La Generación del 98 sintió una pesadumbre mordaz por España. Joaquín Costa apostaba por “escuela y despensa”, Ortega hablaba de la vieja y nueva política, Machado de las dos Españas y Azorín calificaba a España de “vieja y tahúr, zaragatera y triste”. En pleno siglo XXI España sigue siendo un país que despierta pesadumbres, a pesar de tantos eslóganes repetitivos en la democracia: “España va bien”. Todos los gobiernos han querido convencernos de que con ellos España iba mejor. Jamás se habían prometido tantos paraísos. Son las miserias de la política, afanada siempre en construir fábulas hasta confundirnos. “¡Basta de Historia y de cuentos! / Somos el golpe temible de un corazón no resuelto”, clamaba Celaya en España en marcha’.

Así que pasen veinte años qué futuro deparará España a las generaciones jóvenes. Nos hacen creer que luchamos por nuestro futuro, entretanto alguien traza sus líneas gruesas, y hasta finas. Quien crea que tendremos un futuro mejor, que levante la mano; quien piense que nos han lastrado la educación, el bienestar o la esperanza, que se ponga a la cola de los desesperanzados. Tenemos cosillas, sí, pero no hemos armado la base del futuro de este país, desperdiciando oportunidades de desarrollo, porque interesaba más la especulación y los proyectos inmediatos y propagandísticos.

El futuro de los próximos veinte años es un futuro huérfano de esperanza. Las generaciones jóvenes lo vivirán en la etapa humana donde brilla la ilusión. Los demás, quienes solo dispondremos de esos mismos veinte años de vida, miramos con desesperanza. La experiencia nos ha desesperanzado. Quizás nuestro nivel de confort material sea suficiente para hacernos creer que no seremos privados de nada, cuando se resquebrajan las bases del estado de bienestar que un día disfrutamos. Nuestro nivel de confort humano y emocional como sociedad peligra, los valores se relativizan con impudicia, la ética cívica se devalúa. El filósofo Byung-Chul Han decía que hemos pasado de tener conciencia de sentirnos dominados a obviar cualquier percepción de nuestra dominación. Me angustia lo que vivirán nuestros hijos o nietos en los próximos veinte años, puede que sea una vida más triste y sojuzgada que la que hemos tenido nosotros, pero sin darse cuenta.

La modernidad líquida no es la mejor modernidad que deseo para las generaciones jóvenes. Les hemos uniformado el pensamiento y las costumbres para que sean lo que interesa que sean, y de ello estamos siendo culpables los que ahora ostentamos el poder político y el poder de la experiencia. Somos incapaces de desvelarles verdades y peligros que les son ocultados. Estamos permitiendo que los jóvenes dejen de ser una potente máquina de cambio para convertirse en objetivos manipulables por quienes mueven intereses muy distantes a cualquier aspiración de una sociedad justa. Permitimos que sean atrapados en el hedonismo vacuo e inconsciente de un ‘mundo feliz’, desmontándoles cualquier atisbo de pensamiento crítico. El hedonismo egoísta que alienta la individualidad, y que Victoria Camps achacaba a la desorbitada “soberanía del mercado”, que con su “oferta sin límites estimula la satisfacción inmediata de cualquier deseo”.

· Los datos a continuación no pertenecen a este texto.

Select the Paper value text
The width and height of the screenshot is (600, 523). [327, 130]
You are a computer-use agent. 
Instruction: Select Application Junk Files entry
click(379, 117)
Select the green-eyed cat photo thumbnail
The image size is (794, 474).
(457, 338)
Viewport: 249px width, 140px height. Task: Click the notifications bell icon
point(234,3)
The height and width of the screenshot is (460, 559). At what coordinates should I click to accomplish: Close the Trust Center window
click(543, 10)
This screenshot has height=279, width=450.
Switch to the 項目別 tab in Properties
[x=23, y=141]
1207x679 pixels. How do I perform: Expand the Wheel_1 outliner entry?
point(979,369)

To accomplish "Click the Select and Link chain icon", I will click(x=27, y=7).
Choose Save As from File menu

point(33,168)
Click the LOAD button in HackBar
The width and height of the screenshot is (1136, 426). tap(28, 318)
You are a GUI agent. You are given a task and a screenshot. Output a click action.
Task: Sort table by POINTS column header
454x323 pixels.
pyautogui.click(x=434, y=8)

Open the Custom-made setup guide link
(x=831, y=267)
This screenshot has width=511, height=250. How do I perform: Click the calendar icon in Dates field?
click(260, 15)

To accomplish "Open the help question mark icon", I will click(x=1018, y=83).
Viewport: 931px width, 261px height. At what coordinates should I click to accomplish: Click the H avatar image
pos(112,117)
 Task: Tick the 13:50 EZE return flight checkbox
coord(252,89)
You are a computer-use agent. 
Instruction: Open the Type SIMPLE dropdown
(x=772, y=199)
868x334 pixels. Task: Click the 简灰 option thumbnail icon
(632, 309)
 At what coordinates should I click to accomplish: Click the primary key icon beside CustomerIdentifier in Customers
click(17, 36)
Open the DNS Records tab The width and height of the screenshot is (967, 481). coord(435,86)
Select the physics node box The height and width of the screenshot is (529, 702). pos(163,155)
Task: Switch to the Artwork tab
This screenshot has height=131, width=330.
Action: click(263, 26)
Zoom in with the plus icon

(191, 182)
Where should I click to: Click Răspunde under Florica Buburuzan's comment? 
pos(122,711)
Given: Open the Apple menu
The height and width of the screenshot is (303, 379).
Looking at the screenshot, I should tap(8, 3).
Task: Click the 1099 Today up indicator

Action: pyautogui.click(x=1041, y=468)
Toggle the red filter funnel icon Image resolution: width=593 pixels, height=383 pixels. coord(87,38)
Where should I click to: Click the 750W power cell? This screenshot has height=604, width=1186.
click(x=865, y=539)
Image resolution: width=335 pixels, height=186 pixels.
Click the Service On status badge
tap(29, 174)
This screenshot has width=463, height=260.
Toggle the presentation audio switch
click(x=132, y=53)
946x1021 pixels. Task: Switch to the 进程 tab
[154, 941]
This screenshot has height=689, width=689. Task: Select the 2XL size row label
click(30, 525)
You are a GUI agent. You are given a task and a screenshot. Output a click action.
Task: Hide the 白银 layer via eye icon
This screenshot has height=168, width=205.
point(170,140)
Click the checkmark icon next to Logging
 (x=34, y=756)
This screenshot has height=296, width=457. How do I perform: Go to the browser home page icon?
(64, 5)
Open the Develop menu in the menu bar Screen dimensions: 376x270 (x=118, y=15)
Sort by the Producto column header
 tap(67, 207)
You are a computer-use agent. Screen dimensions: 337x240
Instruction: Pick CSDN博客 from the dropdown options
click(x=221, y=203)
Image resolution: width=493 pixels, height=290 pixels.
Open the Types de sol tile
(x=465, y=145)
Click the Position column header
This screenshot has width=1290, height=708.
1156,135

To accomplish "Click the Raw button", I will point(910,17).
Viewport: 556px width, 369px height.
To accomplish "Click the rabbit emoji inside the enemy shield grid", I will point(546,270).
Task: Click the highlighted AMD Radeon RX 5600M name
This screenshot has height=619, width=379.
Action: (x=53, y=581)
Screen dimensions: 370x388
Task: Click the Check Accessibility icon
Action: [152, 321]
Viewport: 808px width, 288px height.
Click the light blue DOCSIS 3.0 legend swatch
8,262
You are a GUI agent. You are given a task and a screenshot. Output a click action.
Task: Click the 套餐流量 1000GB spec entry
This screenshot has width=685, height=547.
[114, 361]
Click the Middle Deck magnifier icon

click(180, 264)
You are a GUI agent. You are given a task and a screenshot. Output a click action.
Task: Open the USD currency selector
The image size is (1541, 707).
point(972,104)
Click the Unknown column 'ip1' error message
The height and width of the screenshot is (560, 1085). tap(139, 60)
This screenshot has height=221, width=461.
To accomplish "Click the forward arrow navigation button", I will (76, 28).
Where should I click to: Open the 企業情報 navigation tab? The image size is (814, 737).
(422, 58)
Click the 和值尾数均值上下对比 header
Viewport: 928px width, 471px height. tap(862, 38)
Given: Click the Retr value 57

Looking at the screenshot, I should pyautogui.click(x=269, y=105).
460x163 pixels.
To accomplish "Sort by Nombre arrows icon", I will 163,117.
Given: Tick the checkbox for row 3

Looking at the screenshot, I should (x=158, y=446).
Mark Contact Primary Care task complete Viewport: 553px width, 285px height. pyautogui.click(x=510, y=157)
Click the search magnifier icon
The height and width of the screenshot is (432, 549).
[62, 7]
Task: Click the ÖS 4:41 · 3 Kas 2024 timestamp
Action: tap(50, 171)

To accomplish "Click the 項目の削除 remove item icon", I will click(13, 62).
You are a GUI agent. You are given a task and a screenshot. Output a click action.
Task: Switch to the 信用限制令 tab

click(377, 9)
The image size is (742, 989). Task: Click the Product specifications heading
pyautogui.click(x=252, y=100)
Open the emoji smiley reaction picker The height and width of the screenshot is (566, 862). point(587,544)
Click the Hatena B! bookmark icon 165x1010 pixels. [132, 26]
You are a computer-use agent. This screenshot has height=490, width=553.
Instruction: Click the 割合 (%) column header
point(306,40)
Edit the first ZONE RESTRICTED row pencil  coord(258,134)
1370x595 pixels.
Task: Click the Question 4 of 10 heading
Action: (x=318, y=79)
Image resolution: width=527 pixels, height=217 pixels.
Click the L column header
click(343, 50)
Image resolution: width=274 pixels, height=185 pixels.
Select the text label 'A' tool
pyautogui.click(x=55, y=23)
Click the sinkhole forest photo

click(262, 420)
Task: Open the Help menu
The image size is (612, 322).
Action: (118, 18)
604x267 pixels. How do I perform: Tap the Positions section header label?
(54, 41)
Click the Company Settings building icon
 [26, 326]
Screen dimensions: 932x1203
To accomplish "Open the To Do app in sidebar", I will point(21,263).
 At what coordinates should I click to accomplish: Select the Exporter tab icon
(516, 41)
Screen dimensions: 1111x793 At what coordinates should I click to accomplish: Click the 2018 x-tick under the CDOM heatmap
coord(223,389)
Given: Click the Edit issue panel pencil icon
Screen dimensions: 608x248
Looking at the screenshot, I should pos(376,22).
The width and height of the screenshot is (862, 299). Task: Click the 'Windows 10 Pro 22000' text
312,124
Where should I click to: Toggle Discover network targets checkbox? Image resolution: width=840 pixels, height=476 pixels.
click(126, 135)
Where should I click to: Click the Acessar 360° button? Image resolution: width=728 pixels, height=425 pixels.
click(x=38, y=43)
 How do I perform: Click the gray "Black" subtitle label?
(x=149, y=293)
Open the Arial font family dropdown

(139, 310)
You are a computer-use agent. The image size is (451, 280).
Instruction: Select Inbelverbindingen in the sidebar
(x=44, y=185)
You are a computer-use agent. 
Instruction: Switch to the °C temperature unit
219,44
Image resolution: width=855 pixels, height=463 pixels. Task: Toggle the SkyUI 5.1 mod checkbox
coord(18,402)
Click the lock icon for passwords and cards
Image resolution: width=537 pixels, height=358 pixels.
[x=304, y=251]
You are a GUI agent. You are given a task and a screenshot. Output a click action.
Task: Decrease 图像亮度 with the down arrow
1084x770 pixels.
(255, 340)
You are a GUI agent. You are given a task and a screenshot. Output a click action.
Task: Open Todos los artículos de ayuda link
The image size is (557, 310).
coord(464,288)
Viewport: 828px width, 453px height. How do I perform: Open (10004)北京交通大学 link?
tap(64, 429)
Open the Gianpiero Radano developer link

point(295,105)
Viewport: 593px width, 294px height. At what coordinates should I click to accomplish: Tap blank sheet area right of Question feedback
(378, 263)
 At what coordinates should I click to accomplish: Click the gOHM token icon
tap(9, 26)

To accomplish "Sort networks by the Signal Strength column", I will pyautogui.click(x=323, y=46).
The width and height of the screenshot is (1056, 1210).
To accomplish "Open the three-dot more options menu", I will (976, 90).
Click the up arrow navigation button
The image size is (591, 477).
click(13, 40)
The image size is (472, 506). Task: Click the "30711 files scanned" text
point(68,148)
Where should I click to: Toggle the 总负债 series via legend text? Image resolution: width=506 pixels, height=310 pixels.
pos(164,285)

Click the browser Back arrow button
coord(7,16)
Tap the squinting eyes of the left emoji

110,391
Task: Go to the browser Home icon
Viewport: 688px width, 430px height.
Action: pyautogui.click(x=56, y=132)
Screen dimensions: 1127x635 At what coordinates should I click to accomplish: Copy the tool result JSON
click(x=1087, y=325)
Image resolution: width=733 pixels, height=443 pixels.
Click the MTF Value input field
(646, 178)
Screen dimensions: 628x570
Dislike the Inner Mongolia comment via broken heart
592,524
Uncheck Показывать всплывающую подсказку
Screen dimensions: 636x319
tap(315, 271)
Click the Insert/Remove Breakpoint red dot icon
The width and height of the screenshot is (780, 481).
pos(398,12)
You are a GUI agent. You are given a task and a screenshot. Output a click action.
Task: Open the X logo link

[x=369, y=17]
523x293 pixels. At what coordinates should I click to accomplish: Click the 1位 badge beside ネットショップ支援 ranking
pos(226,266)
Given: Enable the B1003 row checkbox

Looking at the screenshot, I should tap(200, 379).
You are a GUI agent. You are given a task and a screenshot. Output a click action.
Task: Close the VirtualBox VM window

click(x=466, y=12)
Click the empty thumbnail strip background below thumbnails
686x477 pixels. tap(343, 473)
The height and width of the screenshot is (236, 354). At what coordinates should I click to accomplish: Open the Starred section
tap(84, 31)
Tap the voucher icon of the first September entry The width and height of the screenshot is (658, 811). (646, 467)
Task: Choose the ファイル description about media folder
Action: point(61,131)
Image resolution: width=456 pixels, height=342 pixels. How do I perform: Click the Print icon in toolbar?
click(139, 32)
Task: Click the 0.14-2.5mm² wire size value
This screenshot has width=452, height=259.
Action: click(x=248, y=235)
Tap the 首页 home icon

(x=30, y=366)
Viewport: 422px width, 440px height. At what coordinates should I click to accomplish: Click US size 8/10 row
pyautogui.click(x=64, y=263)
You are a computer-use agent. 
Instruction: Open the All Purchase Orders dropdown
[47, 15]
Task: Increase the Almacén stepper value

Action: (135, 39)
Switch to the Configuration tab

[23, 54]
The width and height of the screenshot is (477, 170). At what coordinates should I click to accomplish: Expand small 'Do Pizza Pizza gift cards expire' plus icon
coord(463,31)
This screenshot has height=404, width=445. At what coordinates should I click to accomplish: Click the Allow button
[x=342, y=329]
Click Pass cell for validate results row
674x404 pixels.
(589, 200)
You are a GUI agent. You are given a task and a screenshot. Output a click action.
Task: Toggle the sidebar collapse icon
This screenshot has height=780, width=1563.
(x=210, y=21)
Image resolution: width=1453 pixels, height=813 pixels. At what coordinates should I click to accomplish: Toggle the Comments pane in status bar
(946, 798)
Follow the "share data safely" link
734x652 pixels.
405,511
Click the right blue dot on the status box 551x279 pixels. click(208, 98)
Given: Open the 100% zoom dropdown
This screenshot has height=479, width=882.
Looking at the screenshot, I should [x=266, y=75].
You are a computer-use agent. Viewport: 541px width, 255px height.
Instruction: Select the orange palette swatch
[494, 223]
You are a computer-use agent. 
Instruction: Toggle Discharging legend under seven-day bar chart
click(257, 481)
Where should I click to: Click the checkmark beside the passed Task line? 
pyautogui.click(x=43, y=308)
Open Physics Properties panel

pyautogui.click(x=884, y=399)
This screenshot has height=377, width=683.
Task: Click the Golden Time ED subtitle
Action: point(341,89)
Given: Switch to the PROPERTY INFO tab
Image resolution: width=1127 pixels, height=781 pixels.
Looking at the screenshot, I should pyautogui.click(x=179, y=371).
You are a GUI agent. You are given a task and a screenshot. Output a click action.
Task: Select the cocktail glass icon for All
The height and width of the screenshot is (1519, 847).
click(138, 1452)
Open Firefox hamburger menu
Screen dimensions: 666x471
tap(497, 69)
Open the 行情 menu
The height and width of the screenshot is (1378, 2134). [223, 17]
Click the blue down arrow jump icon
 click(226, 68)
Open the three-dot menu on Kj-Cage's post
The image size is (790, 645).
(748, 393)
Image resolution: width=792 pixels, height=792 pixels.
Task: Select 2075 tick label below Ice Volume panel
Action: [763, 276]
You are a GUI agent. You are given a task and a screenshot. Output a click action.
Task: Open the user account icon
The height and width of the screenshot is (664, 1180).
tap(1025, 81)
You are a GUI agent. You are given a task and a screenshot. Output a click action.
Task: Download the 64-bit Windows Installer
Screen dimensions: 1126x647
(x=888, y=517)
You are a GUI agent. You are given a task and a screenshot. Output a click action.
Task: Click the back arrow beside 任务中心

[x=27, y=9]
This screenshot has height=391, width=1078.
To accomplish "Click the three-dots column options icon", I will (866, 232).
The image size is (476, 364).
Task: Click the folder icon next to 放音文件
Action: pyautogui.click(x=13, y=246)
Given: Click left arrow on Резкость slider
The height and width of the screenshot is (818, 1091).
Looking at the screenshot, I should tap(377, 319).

Los estrategas que mueven este mundo quieren jóvenes dóciles, infantilizados y consumistas, haciéndoles creer que son dueños de sus vidas y de sus actos, cuando en realidad son parte del engranaje mediático y existencial que les conduce por donde interesa. Creen tener autonomía, pero no deciden. Viven en la sociedad del hiperconsumismo, la autoexplotación y el miedo al otro, como define a la civilización moderna Byung-Chul.

No vamos hacia un mundo mejor. No lo era antes de la pandemia, ni será después de ella. La ‘pospandemia’ ha estimulado el afán consumista y el ‘hiperegocijo’ como ‘inevitable’ resarcimiento de las privaciones padecidas. Las sociedades, afanadas en conformar sistemas de protección y atención a sus ciudadanos, terminan haciéndoles más inseguros y dependientes, menos autosuficientes y libres, más aislados. De qué vale que la humanidad ‘prospere’ si somos extraños irreconciliables. Para qué tantos espacios sociales virtuales, si terminan convirtiéndose en “espacios expositivos” donde prima el yo.

El auge de la cultura de masas es el mayor enemigo del pensamiento. Si una sociedad deja de seguir el rumbo marcado por el pensamiento es fácil que caiga en las redes de quienes abominan del pensamiento.